If there's a customer/client relationship based on contract (which insurance is) the provider will likely not rely on consent as the basis for processing the data. Much more likely that 'legitimate interest' will be the legal basis instead. The data subjects do have the right to request that data processing ceases but that could mean that the service can no longer be provided.
Thanks for your post ChrisKnottInsurance.
I don't want arguments either but GDPR has put a huge spanners in the works and CLARITY is paramount. I would like to think that what you elude to is fair and industry standard. However the industry (not just insurance) are well behind the legal compliance and understanding of GDPR. I'm still receiving GDPR related approval requests LONG AFTER GDPR became mandatory and several years after GDPR was approved and passed by the EU with a future implementation date.
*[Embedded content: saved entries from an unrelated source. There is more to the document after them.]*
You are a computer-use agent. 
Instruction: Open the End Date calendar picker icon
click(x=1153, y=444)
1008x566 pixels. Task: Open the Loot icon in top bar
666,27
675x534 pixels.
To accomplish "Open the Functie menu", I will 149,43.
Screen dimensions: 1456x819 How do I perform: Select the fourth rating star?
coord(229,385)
No complicated legal cases have come to court yet but this would be an interesting example one where the
insurance company loses out.
Hubby takes policy requiring "active tracking/monitoring device". Adds wife as as a named driver. Wife has accident where the monitoring device proves she was at fault. Wife then contests the that the data was not obtained with HER consent and hubby never told her. She takes her case to the European Court Of Justice claiming that data gathered about her was not specifically approved by her prior. More importantly this data is being used against her.
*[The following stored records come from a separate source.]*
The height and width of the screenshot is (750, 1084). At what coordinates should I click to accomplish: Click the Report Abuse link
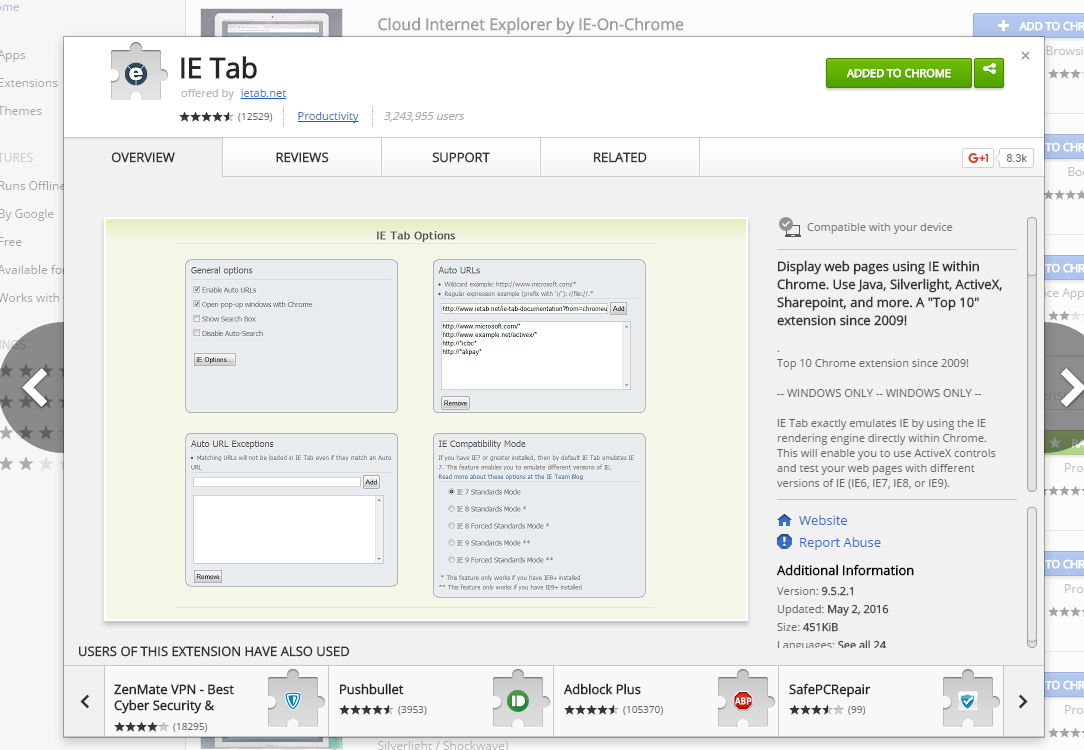coord(839,542)
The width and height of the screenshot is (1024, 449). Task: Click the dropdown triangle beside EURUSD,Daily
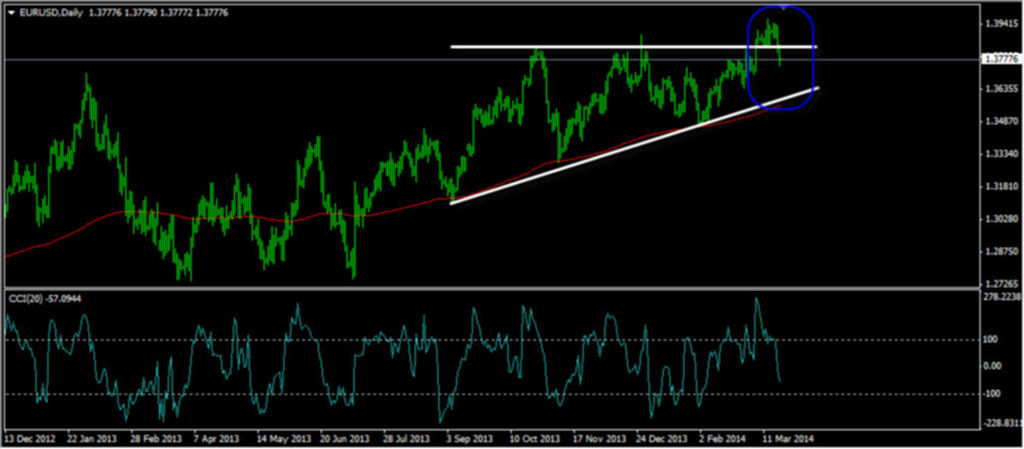(10, 11)
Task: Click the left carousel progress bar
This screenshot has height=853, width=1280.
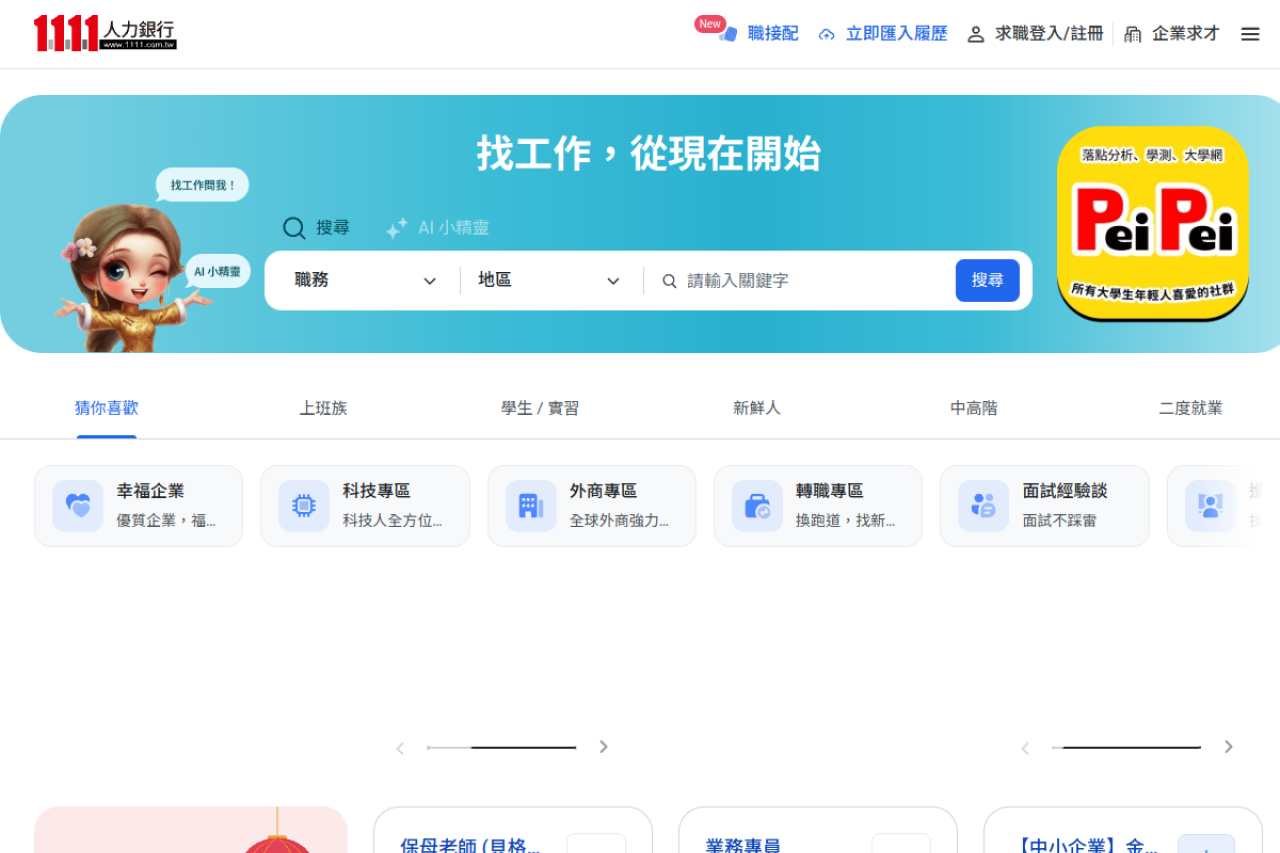Action: 502,747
Now you, me or others can not say what would legally happen in this case. Would have to be played out in court.
However had the insurance company fully complied with GDPR as soon as a named driver is added to a policy then they should have specifically sought that person's approval to use monitoring data. If they say yes then fine the additional named driver is contracted into the policy. If they say no then the insurance company has the right to exclude them as a named driver.
My point is this. I want to be 100% legal and anybody in my family 100% legally covered in all/any circumstances. For this we all need absolute clarity and compliance by all parties and sadly this is not happening.
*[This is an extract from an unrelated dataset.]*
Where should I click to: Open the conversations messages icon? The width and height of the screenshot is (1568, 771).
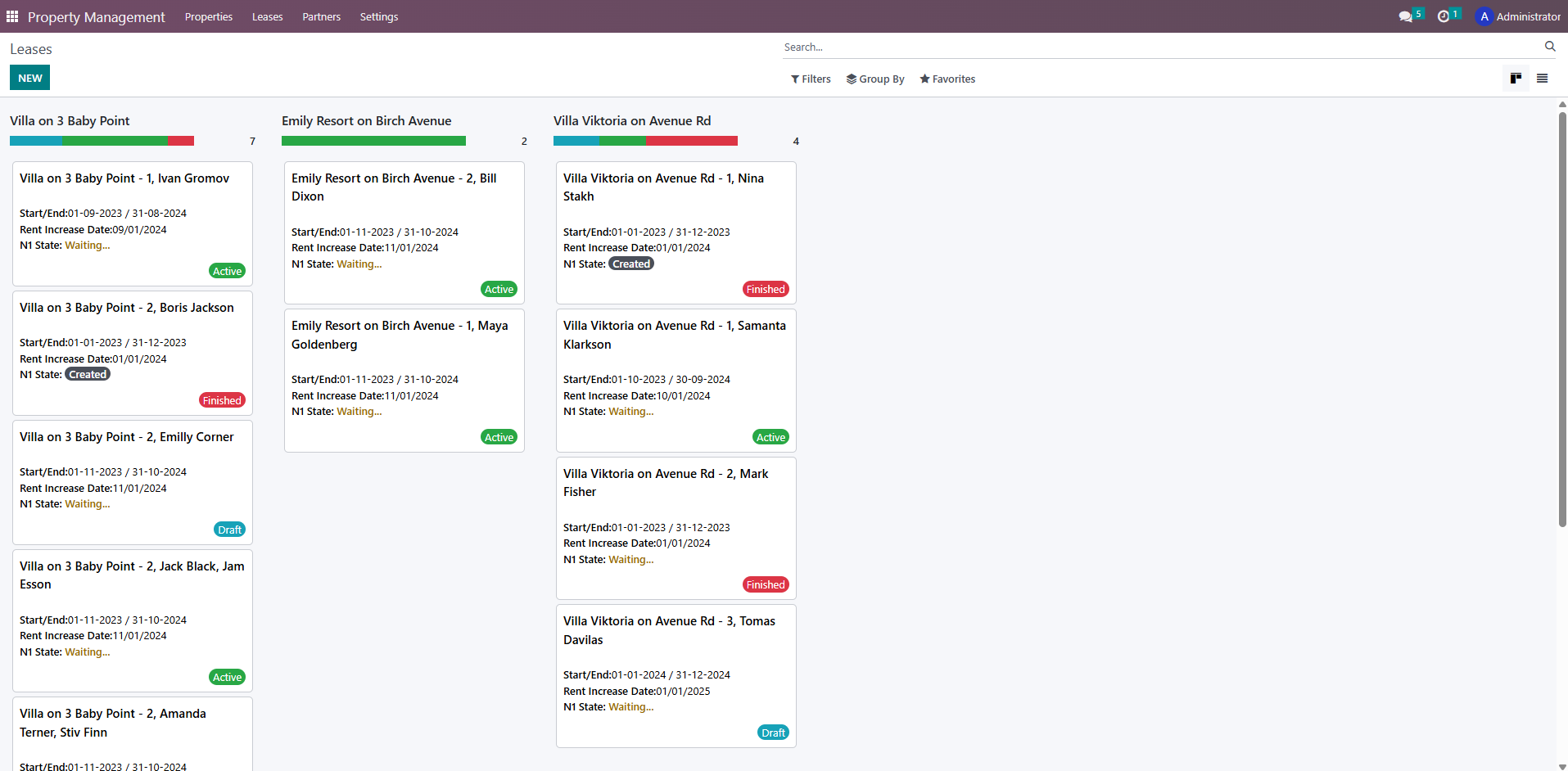click(1406, 16)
This is why I'm very over sensitive to "if **** happens" (my fault or otherwise) am I covered. Are you covered?
You will find posts by me about ensuring your insurance company is 100% aware of *any* additions/modifications/go faster stripes that are applied to a production standard vehicle. And quite rightly so. And yes underwrites can use the excuse that you put go faster stripes on your vehicle and thus invalidate your insurance if you did not tell them. Petty? Possibly? Fair? Possibly? The real point is defined clarity and correct information from all parties. GDPR has added a new requirement and sadly to date compliance is low and in the case of the hubby/wife scenario above I think the wife would win her day in court. And if you think this is a little tough then you also have to think about the EUs position. They have created GDPR. They want to enforce GDPR so they WILL favour the wife's case and use this as "case law" and also to shake up the industry. Makes 100% sense to them.
Again and please .... I'm not picking/looking for a fight/etc. I would certainly be interest in what your underwriter's legal people think of the hubby/wife example I've given?